Start of Block

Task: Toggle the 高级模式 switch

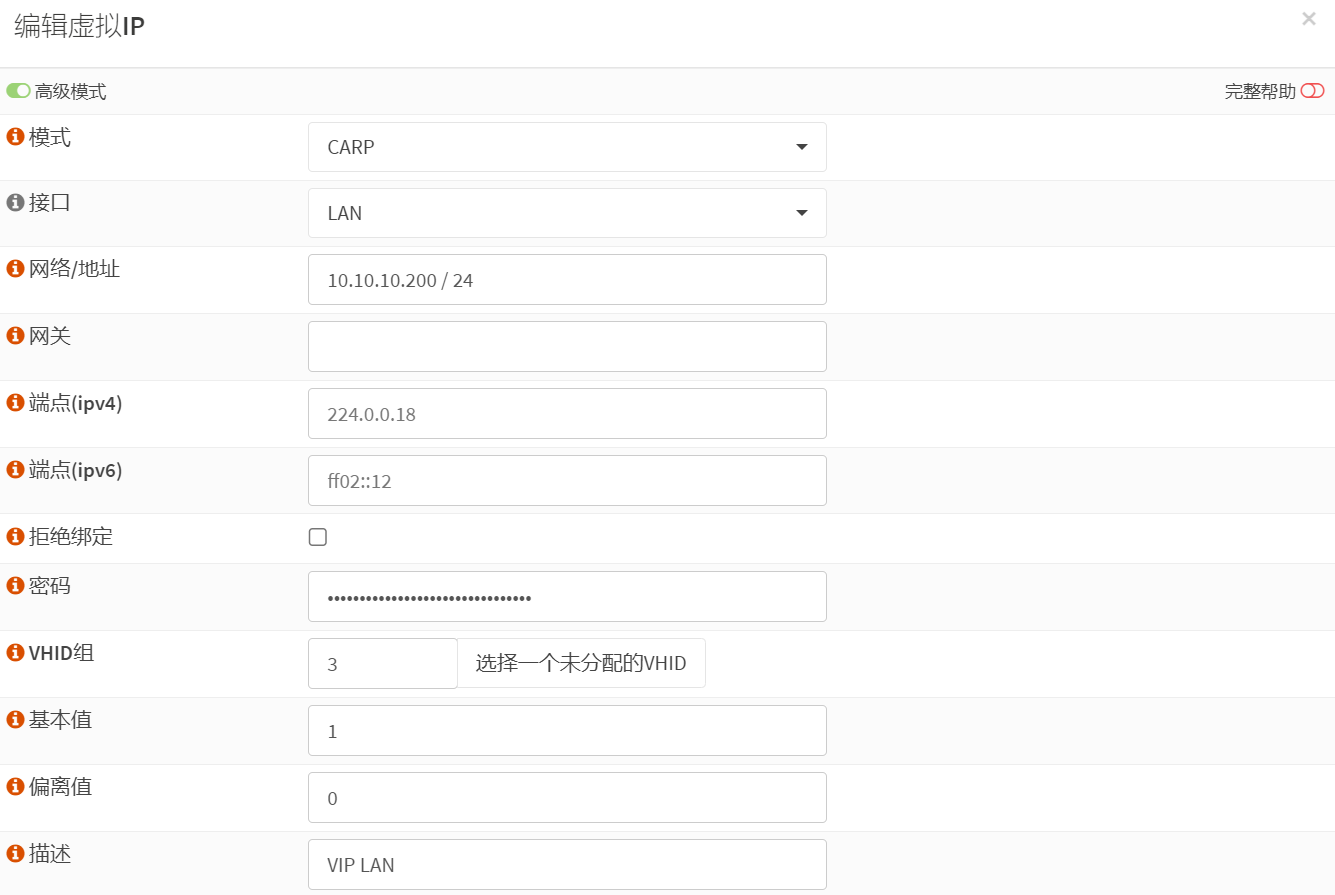Action: coord(18,91)
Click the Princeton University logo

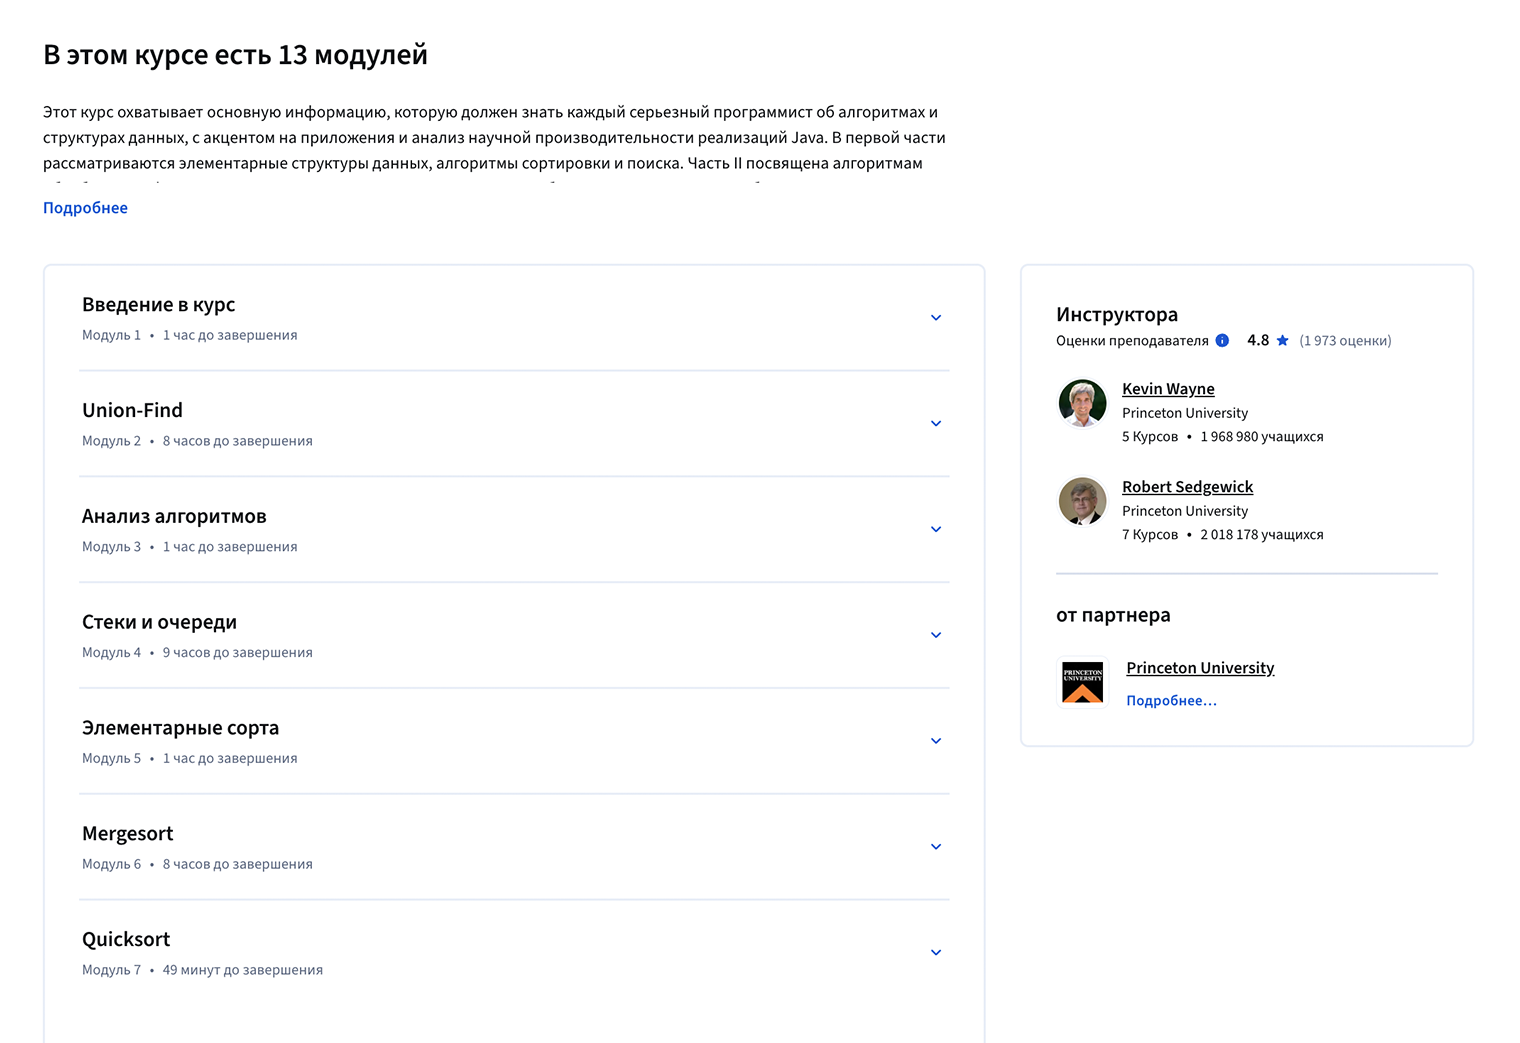coord(1082,681)
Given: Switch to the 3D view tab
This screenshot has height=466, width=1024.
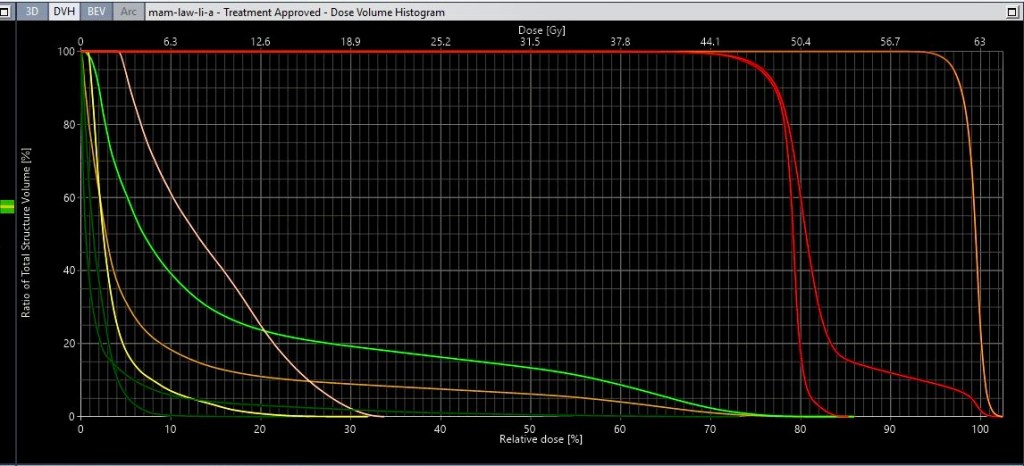Looking at the screenshot, I should click(34, 13).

End of Block

WHAT THE TASK ASKS
Output the material above exactly, without pictures.

YOUR SOLUTION
Task: Toggle the 高级模式 switch

Action: coord(18,91)
Click the Princeton University logo

coord(1082,681)
Given: Switch to the 3D view tab
This screenshot has height=466, width=1024.
Looking at the screenshot, I should click(34, 13).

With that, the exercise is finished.